READING PASSAGE:
━━━━━━━━━━
THE worst storm I can remember in my 30 years in Argyll was the one that blew through in the early hours of January 3, 2012. Although lucky in terms of power outages – we were only without electricity for five hours – places a couple of miles further up Glendaruel were cut off for several days as repair crews battled to clear trees that had fallen on the line.

The lesson of that was not lost on the power companies for by the late spring work was under way to remove those trees which had not fallen but which still threatened supply, a task that seemed to have been long neglected. Such investment continues here in the west but clearly has not been taking place to a sufficiently rigorous standard in the east.

No-one could have anything other than admiration for the crews who have bravely and selflessly battled for many hours and days to restore services to those still cut off by Storm Arwen, but the management of the monopoly power companies (for that is what rising electricity prices have once again created) have some very serious questions to answer, and in particular why their infrastructure is not yet properly prepared for increasingly severe weather incidents.

Storm Arwen was particularly fierce in some places but worse has, and will, take place. The long-lasting outages that have resulted are utterly unacceptable, but so also is the implicit assumption that those who live in the most rural places must inevitably bear the brunt.

READ MORE: Ofgem launches review into energy network companies’ response to Storm Arwen

In fact, the opposite should be true. Just as the telecommunications suppliers got their roll-out wrong – they should have been forced to connect those most difficult to serve first – those providing essential services (which now means not only electricity, gas and water but also mobile phone and broadband) should be basing their preparations and plans on the needs of the most distant.

Customers at risk by reason of geography should be protected by a more resilient system ensuring to the greatest degree possible that they are secured from interruption and able to be restored quickly if cut off.

By so doing the providers will, happily, also be ensuring that those who draw their services from parts of the infrastructure closer to the centre are better protected as well.

Power companies’ present urban centricity can be seen in other ways too. I have a useless smart meter connected but not working and apparently fated never to do so, not because the local engineer hasn’t tried very hard (he has) but because the chaotically managed and woefully implemented system to instal these useful innovations has resulted in virtually non-existent coverage in more remote areas.
━━━━━━━━━━
DATA BELOW:
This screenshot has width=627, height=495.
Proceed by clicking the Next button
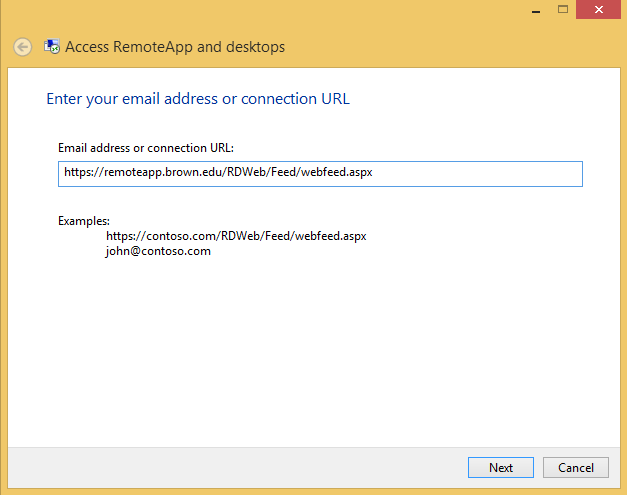coord(501,467)
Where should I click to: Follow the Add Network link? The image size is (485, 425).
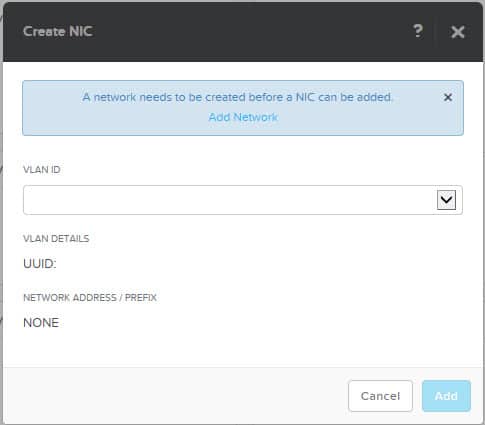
━━━━━━━━━━
ASSIGNMENT 1: According to the piece on Storm Arwen, how long was the writer without electricity after the storm of January 3, 2012?
ASSIGNMENT 2: Rewrite the piece on Storm Arwen from "THE worst storm" up to and including "on the line.", renaming "Glendaruel" as "the glen".
The listing above comes from a separate source.

RESPONSE AREA 1: Five hours.

RESPONSE AREA 2:
THE worst storm I can remember in my 30 years in Argyll was the one that blew through in the early hours of January 3, 2012. Although lucky in terms of power outages – we were only without electricity for five hours – places a couple of miles further up the glen were cut off for several days as repair crews battled to clear trees that had fallen on the line.